77° F Saturday, July 31, 2010

LAGO VISTA—Laven Low, a seventh grader at Lago Vista Middle School, said she pays more attention to how her friends and peers talk to each other than she did two years ago.
“Before, we didn’t really care,” she said of the way students tease each other. “We didn’t really think about what our friends thought of it.”
Last year, she joined the Safe School Ambassadors program, which teaches students to stand up for each other. The program is a way to curb bullying and other undesirable behavior at the ground level.
J.T. Buckley joined the program this year, and said he has noticed a change in the campus.
“A lot more fighting happened last year, it seems like, than this year,” he said.
LVMS started the program to give students a bigger role in improving the environment on campus.
“It gives them some ownership,” Gina Carmichael, school nurse and administrator of the program, said. “No one really takes (middle school students) seriously. No one really asks them to step up and do the hard thing. They wait until they are in high school to do that.”
In the first year of the program, Carmichael said there wasn’t a big change in the atmosphere of the school, but that was to be expected. She said other schools that implemented the program had warned her that it takes a year or two before it becomes effective.
“People were really excited to learn it, but then they realized how hard it is to follow through,” she said. “That’s a hard thing to ask these kids to do at this age.”
Jennifer O’Donnell, senior program and media coordinator for the national Safe Schools Ambassador program said it takes about three years for a program to take root.
“Definitely we say the first year is about implementation,” she said.
Now the program is in its second year, Carmichael said she has noticed a change in the atmosphere at the school, and she is seeing more students taking action.
“The kids are getting a little bit more confident in trying these skills,” she said. “There is a rhythm to it. Kids are finding the flow to it and how it all fits together.”
O’Donnell said once the program starts to become part of a school’s culture, students start to be nicer to each other as a matter of course.
“They’ll start to see a shift in social norms on the campus,” she said. “Students start feeling more empowered, like the school is theirs too.”
Students in the program are taught how to redirect fellow students who are bullying or vandalizing property. They learn techniques that allow them to step in and defend a student who is being picked on and diffuse a situation before it escalates. Most importantly, they learn how to gauge when a situation is beyond their control.
LVMS Principal Trisha Upchurch said though it is her first year at Lago Vista, she does see a difference between the students here and at previous schools she worked in.
“It’s middle school, very few people make it out without being teased,” she said, but adding it is less severe at LVMS. “Because there is heightened awareness, there’s more reports, but they’re not as serious.”

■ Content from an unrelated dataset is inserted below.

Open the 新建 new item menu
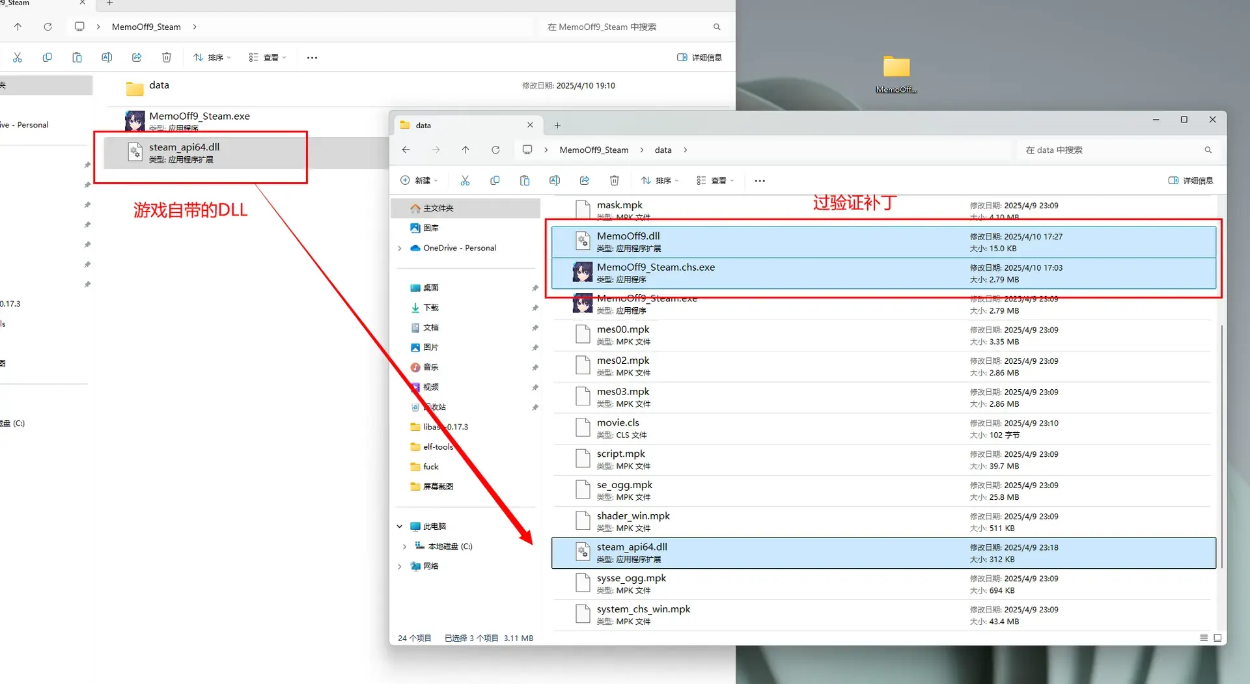1250x684 pixels. (x=419, y=180)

Upchurch said she did not want to create an environment where students are constantly tattling on each other. The ambassadors program helps students resolve issues on their own without creating a mistrustful environment.

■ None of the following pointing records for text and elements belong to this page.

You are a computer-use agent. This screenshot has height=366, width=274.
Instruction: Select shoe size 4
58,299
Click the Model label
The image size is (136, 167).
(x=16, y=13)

“It’s developing some leadership potential in some of these kids,” she said. “This is giving them a chance to be a positive role model.”
Denna Jones, a teacher involved in the program, said the most difficult part of the program is getting students to take a hard look at their closest friends. She said it’s easier for them to step up and intervene when there is a big problem, but evaluating the smaller interactions between friends is more difficult.
“On our campus, there’s not a whole lot of kicking and shoving,” she said. “The way that they talk to each other and dig at each other — even though it’s facetious and sarcastic — you don’t know what the other kid’s going through at home.”
Laven said she is learning when playful teasing among friends is crossing a line.
“When it gets too far, that’s when you need to step in,” she said.
J.T. said he notices when the conversation escalates from a simple joke to an argument.
“If the person tries to fight back, it just goes back and forth with getting worse and worse,” he said.
Jones said the key to making the program work is getting a variety of students involved. She said ambassadors should come from a variety of backgrounds, participate in different activities and hang out with different groups.
“You aim for kids from all different walks of life,” she said.
Carmichael said there are 63 students involved this year, and when combined with the students who participated last year, “we’ve got about 80 kids in the building who have had this training.” There are approximately 300 total students on campus.
That kind of participation means the program will have a greater impact than the administration can measure.
“A lot of what they’re changing are things we never would have seen or never heard about,” she said. “Things feel calmer this year.”